|Year : 2018 | Volume
| Issue : 1 | Page : 96-103
Hybrid revascularization techniques in the management of multiple level peripheral vascular disease
AbdElmieniem Fareed MD , Nehad Zaid, Yahia Alkhateep
Vascular Surgery Unit, Department of General Surgery, Menoufia University, Shebin El-Kom, Menoufia Governorate, Egypt
|Date of Submission||09-Nov-2017|
|Date of Acceptance||03-Dec-2017|
|Date of Web Publication||14-Feb-2018|
Vascular Surgery Unit, Department of General Surgery, Menoufia University, Shebin El-Kom, Menoufia Governorate 32511
Source of Support: None, Conflict of Interest: None
Objective Extensive multilevel atherosclerotic disease is common in patients with ischemia of the lower extremities. It is frequently associated with multiple medical comorbidities, resulting from disease in distant vascular territories and making these patients the high-risk group for extensive open surgical procedures. The purpose of this study is to evaluate the feasibility and efficacy of simultaneous, combined endovascular, and open lower extremity arterial reconstruction.

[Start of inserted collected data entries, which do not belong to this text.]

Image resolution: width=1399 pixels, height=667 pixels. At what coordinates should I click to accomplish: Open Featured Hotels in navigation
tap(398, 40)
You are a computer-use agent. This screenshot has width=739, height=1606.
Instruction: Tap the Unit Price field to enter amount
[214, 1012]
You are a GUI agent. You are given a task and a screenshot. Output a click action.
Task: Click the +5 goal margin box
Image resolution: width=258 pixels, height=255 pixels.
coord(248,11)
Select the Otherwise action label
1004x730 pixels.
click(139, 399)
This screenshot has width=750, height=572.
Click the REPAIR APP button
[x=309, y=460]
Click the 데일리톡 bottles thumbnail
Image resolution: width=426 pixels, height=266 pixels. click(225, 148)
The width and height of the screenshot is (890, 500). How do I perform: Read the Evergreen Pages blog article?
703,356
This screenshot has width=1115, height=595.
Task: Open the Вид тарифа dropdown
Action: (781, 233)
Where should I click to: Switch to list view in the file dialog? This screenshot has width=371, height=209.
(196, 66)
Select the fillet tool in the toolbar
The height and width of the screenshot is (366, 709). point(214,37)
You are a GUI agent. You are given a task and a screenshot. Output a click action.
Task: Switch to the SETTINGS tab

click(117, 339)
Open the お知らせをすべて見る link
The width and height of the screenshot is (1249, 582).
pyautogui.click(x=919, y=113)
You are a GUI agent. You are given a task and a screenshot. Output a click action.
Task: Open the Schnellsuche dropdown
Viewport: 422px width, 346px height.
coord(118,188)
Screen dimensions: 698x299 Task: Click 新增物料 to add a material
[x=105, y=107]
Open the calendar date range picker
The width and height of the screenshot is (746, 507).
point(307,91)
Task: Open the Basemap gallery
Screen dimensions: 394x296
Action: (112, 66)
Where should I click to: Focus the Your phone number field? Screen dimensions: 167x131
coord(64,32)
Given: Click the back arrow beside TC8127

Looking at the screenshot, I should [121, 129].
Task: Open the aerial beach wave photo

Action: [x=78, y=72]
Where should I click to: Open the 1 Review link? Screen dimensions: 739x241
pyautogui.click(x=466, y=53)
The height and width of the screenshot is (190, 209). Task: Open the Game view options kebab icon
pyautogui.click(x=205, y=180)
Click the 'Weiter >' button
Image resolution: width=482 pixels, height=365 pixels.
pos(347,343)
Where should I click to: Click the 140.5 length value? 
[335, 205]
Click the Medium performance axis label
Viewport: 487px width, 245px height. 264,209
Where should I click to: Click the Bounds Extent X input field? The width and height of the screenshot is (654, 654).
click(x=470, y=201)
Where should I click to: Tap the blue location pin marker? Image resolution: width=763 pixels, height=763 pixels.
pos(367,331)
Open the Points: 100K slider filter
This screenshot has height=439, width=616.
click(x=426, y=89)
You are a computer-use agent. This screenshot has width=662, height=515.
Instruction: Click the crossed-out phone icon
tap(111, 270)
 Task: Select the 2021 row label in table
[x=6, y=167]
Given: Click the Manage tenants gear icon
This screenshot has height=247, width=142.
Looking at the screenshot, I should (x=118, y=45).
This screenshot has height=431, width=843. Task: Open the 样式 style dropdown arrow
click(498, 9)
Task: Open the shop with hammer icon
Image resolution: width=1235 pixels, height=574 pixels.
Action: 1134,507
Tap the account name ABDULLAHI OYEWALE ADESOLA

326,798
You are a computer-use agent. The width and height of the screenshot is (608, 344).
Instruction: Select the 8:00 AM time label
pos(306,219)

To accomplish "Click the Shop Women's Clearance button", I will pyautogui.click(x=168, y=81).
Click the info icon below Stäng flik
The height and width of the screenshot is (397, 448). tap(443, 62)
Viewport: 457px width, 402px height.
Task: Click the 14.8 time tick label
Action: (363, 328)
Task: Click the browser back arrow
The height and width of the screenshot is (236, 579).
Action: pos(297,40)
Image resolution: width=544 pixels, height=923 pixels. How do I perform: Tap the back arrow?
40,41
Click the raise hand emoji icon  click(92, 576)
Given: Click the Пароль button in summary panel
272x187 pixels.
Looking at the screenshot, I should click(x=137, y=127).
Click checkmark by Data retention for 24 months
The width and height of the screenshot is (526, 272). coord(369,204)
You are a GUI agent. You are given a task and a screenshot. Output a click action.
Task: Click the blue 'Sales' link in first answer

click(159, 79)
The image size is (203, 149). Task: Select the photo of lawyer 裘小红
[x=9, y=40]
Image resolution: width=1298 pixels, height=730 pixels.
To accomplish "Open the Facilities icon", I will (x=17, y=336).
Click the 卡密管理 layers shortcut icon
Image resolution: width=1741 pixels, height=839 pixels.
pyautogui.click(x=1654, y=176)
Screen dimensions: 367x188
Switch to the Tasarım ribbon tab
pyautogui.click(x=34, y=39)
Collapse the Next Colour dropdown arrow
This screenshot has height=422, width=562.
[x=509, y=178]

Patients and methods A case series study with retrospective analysis of prospectively collected nonrandomized data.
Results Thirty-five patients with multilevel ischemic peripheral vascular disease underwent hybrid procedures during the period from September 2014 to September 2016 with 100% technical success rate. Inflow endovascular procedure was performed in 48.57% and outflow in 37.14% of the cases. For five (14.28%) patients, both inflow and outflow percutaneous transluminal angioplasty were performed together with an open surgical revascularization. The open surgical procedures were a femoral procedure in the groin (34.3%) or with a bypass (65.7%). Patients are maintained on clopidogrel 75 mg daily for at least 6 weeks after hybrid interventions. Thereafter, lifelong aspirin therapy can be substituted for clopidogrel. The mean duration of the operation for all hybrid procedures was 290±110 min (range: 60–580 min). It was longest in procedures where an inflow percutaneous transluminal angioplasty (±stenting) and distal bypass were combined (279 min).
Conclusion Hybrid revascularization procedures for the treatment of multilevel vascular disease in the fragile vascular patient population seem to be as good as with open revascularization, but with less morbidity and shorter intensive care and hospital stay.
Keywords: hybrid, peripheral, revascularization
|How to cite this article:|
Fareed A, Zaid N, Alkhateep Y. Hybrid revascularization techniques in the management of multiple level peripheral vascular disease. Egypt J Surg 2018;37:96-103
|How to cite this URL:|
Fareed A, Zaid N, Alkhateep Y. Hybrid revascularization techniques in the management of multiple level peripheral vascular disease. Egypt J Surg [serial online] 2018 [cited 2018 Mar 24];37:96-103. Available from: http://www.ejs.eg.net/text.asp?2018/37/1/96/225476
| Introduction|| |
Extensive multilevel atherosclerotic disease is common in patients with ischemia of the lower extremities. It is frequently associated with multiple medical comorbidities, resulting from disease in distant vascular territories and making these patients high risk for extensive open surgical procedures. The mainstay of treatment for peripheral arterial disease has been arterial bypass surgery, but recent advanced endovascular interventions have challenged surgery as the first-line treatment .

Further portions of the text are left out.